De mannen met oranje petjes

Lidewij is wijnmaker in de Languedoc op haar domein Terre des Dames.
www.terredesdames.com

Aan het einde van de oogst zie ik een stoffige Renault de laan met cipressen oprijden. Niet veel later komt de berijder aangeslenterd; Monsieur Loubet, het hoofd van de jachtvereniging.  Na een paar beleefde vragen over mijn druiven komt hij op wat hem werkelijk interesseert:  ‘wanneer verwacht ik klaar te zijn ?’

Het hele dorp zit er hijgerig op te wachten: de jacht mag pas worden geopend als er geen plukkers meer in de wijngaarden zijn. Helaas oogst ik alles met de hand.

De dag dat de jacht begint lijkt het wel oorlog : knallen, lawaai en ongecoördineerd rondlopende mannen met oranje petjes. Het idee om te gaan fietsen zetten we maar even opzij. Zelfs een stuk lopen lijkt te gevaarlijk. Ik denk aan een paar jaar geleden toen ik met twee bleke Engelse toeristen voor de kelder stond te proeven. In de wijngaard stond een verdwaasd vrouwtjes-zwijn en in een rechte lijn daarachter een groepje mannen in camouflage-pakken. De grootste wees zijn geweer naar het zwijn en dus naar mij. Ik geloof dat ik vooral kwaad was dat ze zo dicht bij mijn huis waren. ‘Zijn jullie gek geworden ?’ riep ik ‘naar beneden met die geweren!’. Het wilde zwijn schrok van mijn stem en rende langs de kelder de natuur in. Nu zag ik wie de jager was: de dikke slager van de Super U. Volgens de meisjes heeft hij scalpjes van konijnen in zijn vensterbank, wat ik direct geloof.  Een woedende blik uit zijn door adrenaline vertroebelde ogen toen hij langs me liep. De andere jagers waren meer beschaamd; ze wisten ook wel dat ze niet zo dichtbij mochten komen.

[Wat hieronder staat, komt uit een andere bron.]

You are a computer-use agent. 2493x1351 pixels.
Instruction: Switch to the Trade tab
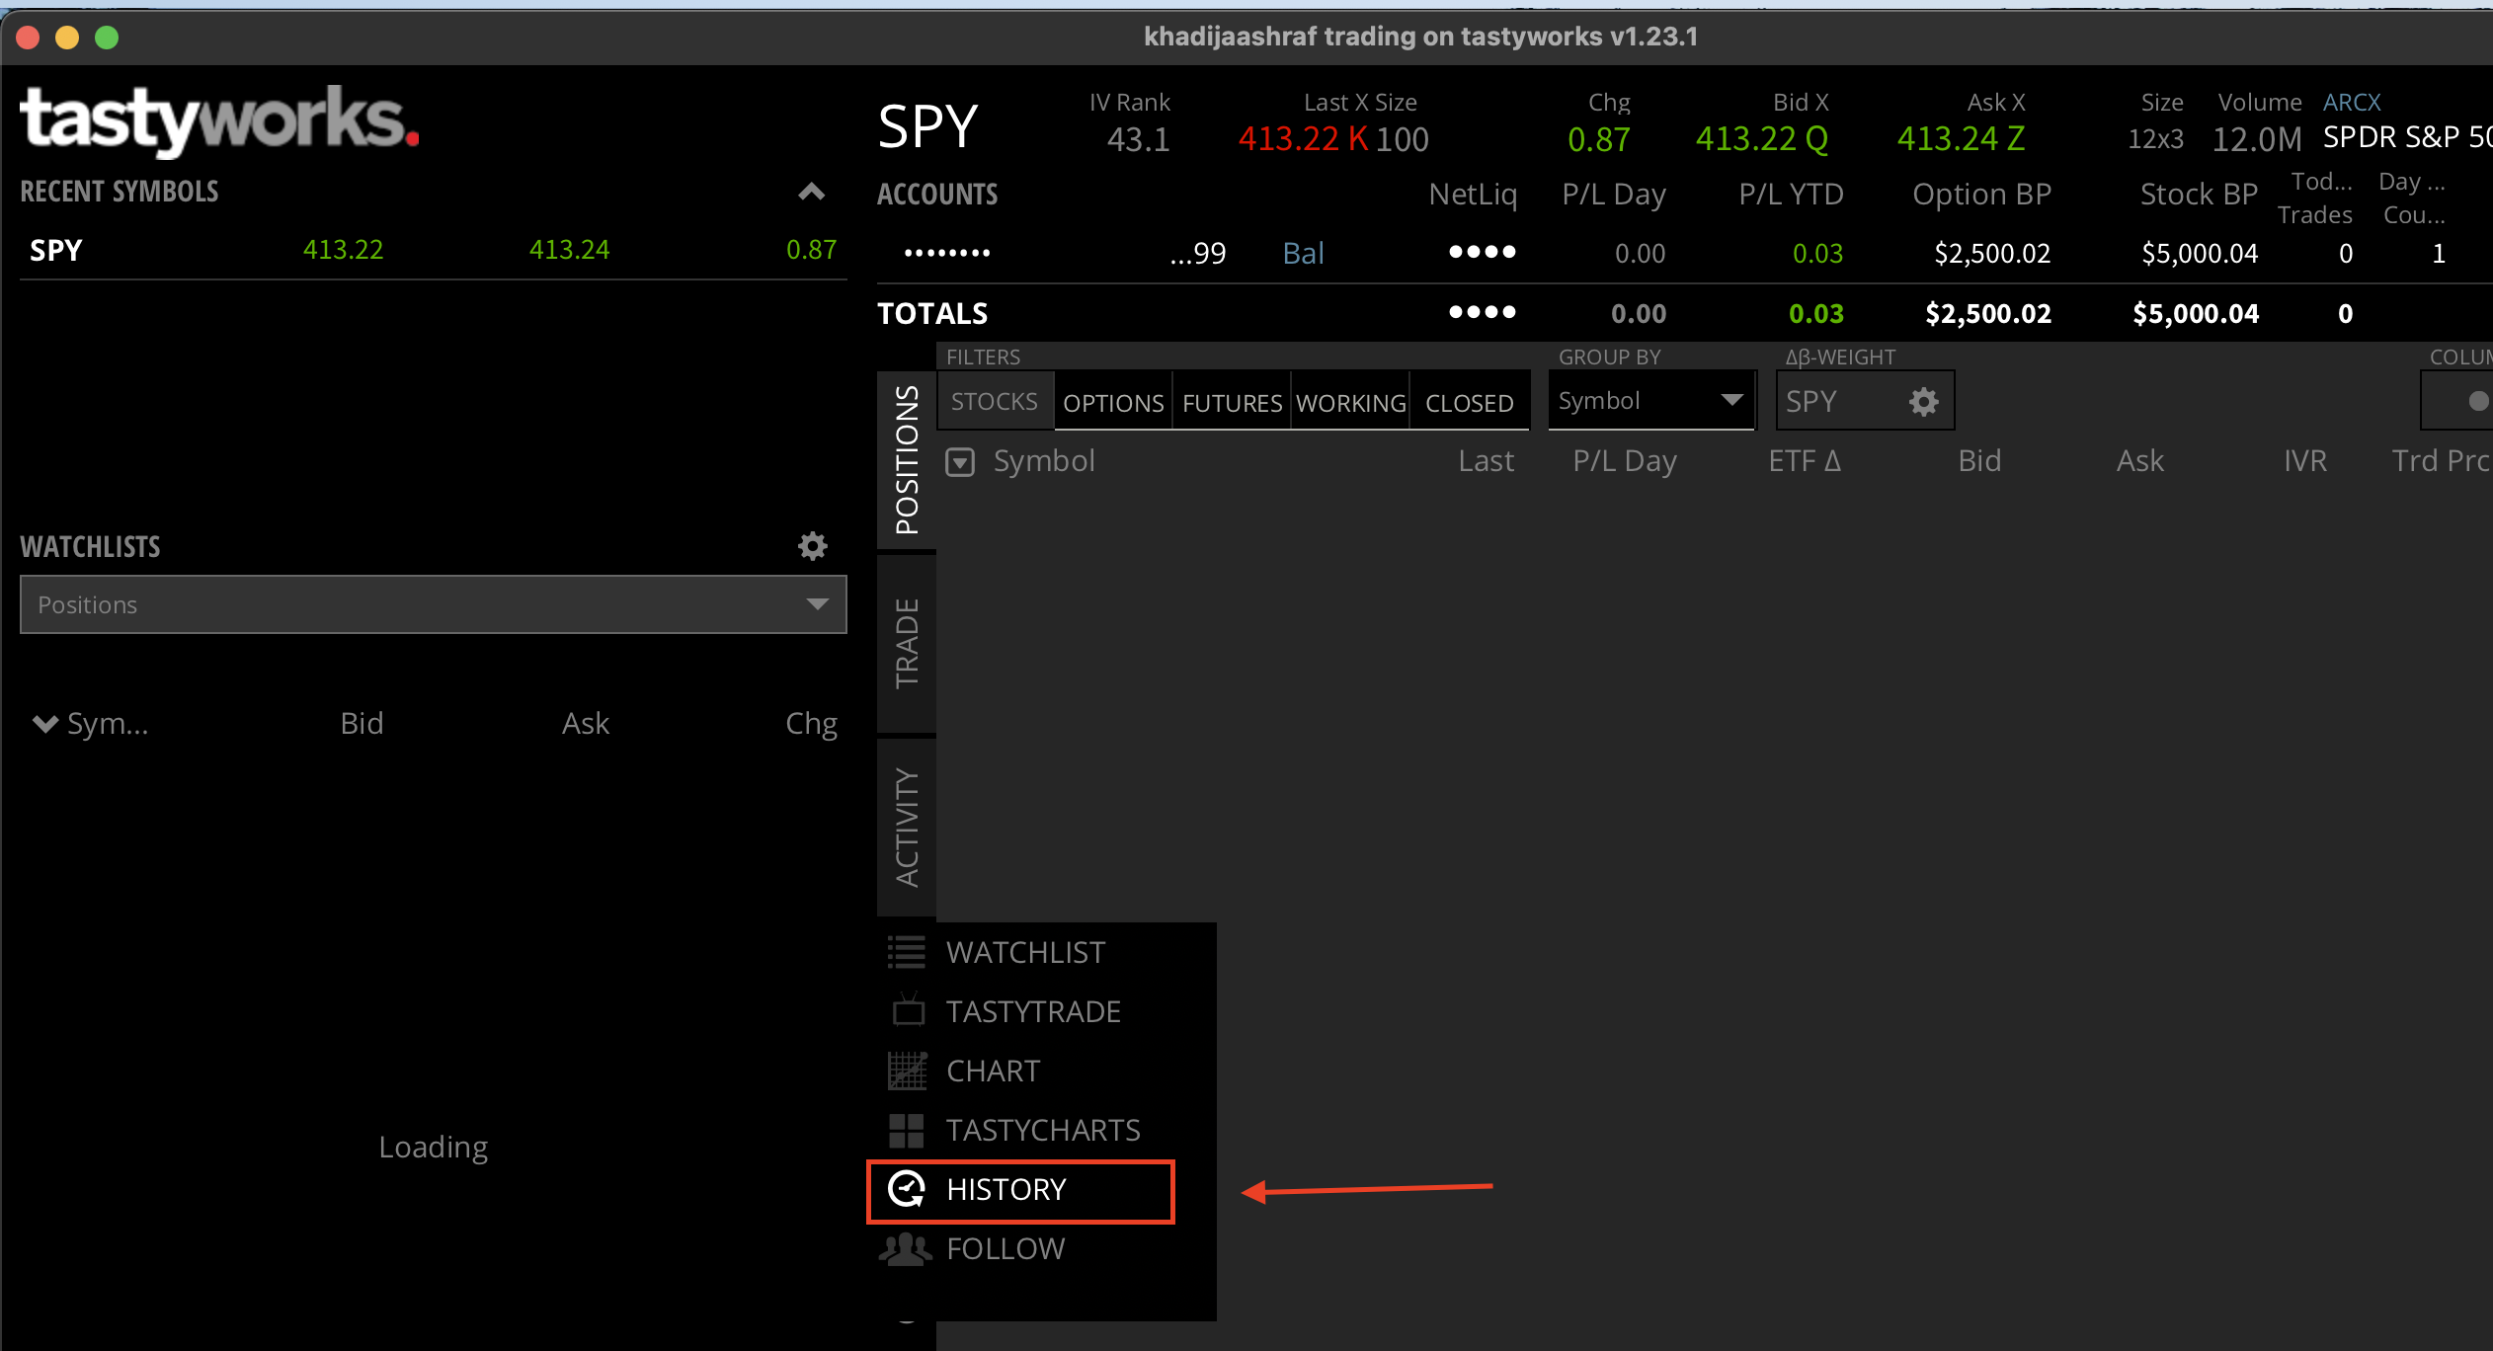906,644

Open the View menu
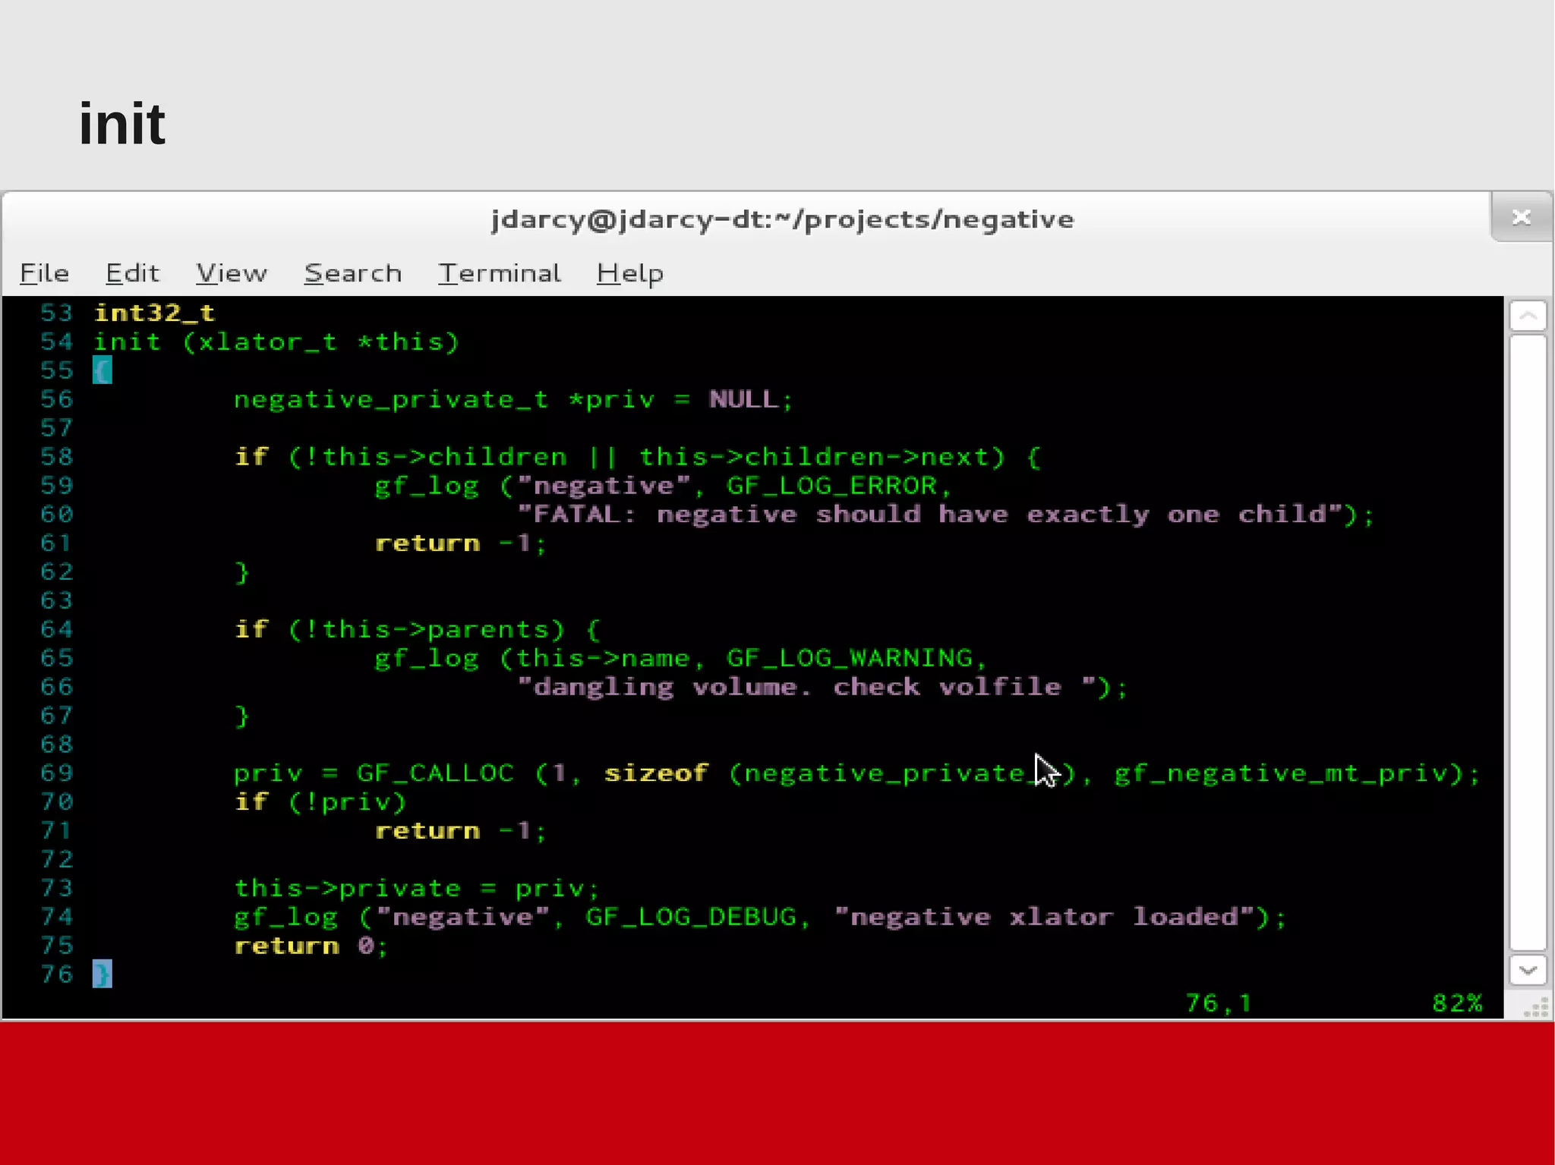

Maar natuurlijk is dit niets vergeleken bij een andere Franse traditie: La chasse à Courre. Mannen in knalrode ruitersjasjes, die te paard, omringd door een troep honden, urenlang een hert achtervolgen.  Op een filmpje dat Marijn me stuurt zie je een uitgeput hert zich door een dorp voortslepen om uiteindelijk in de keuken van een bejaard echtpaar te worden gedood met een zwaard. Het is bijna niet te geloven dat dit mag in Frankrijk, maar het mag. Nog steeds. Dat weekend ga ik rennen met Marijn. Zonder problemen stuift ze het steile pad op dat tussen de pijnbomen en wijngaarden de berg opgaat.  Ik besluit dit stuk maar even lopend te doen. Opeens zie ik een man met een oranje pet en een geweer in zijn hand. ‘Geen zorgen, we hebben u gezien!’ roept hij. Een stukje verder staan twee van zijn vrienden, hun geweer beleefd open geknakt. ‘Uw dochter is wel wat sneller dan u!’ roepen ze lachend. Ik lach terug, herken ze, stop even voor een praatje. ‘Zo vind ik de jacht niet erg’, zegt Marijn, die vegetarisch is ‘Beter dan vlees eten uit de bio-industrie’. Ik weet dat ze gelijk heeft, maar ik vind het moeilijk. ‘We houden geen dier meer over’, zeg ik, ‘ik zie nooit wat’.  Als we terug zijn op het domein steken we door via de olijfboomgaard. Ik zie een kleine kuil omgewoelde aarde. Ietsje verderop weer één. Nog twee, drie naast elkaar. Het is bijna brutaal hoe de wilde zwijnen het me laten zien: ze zijn er wel degelijk.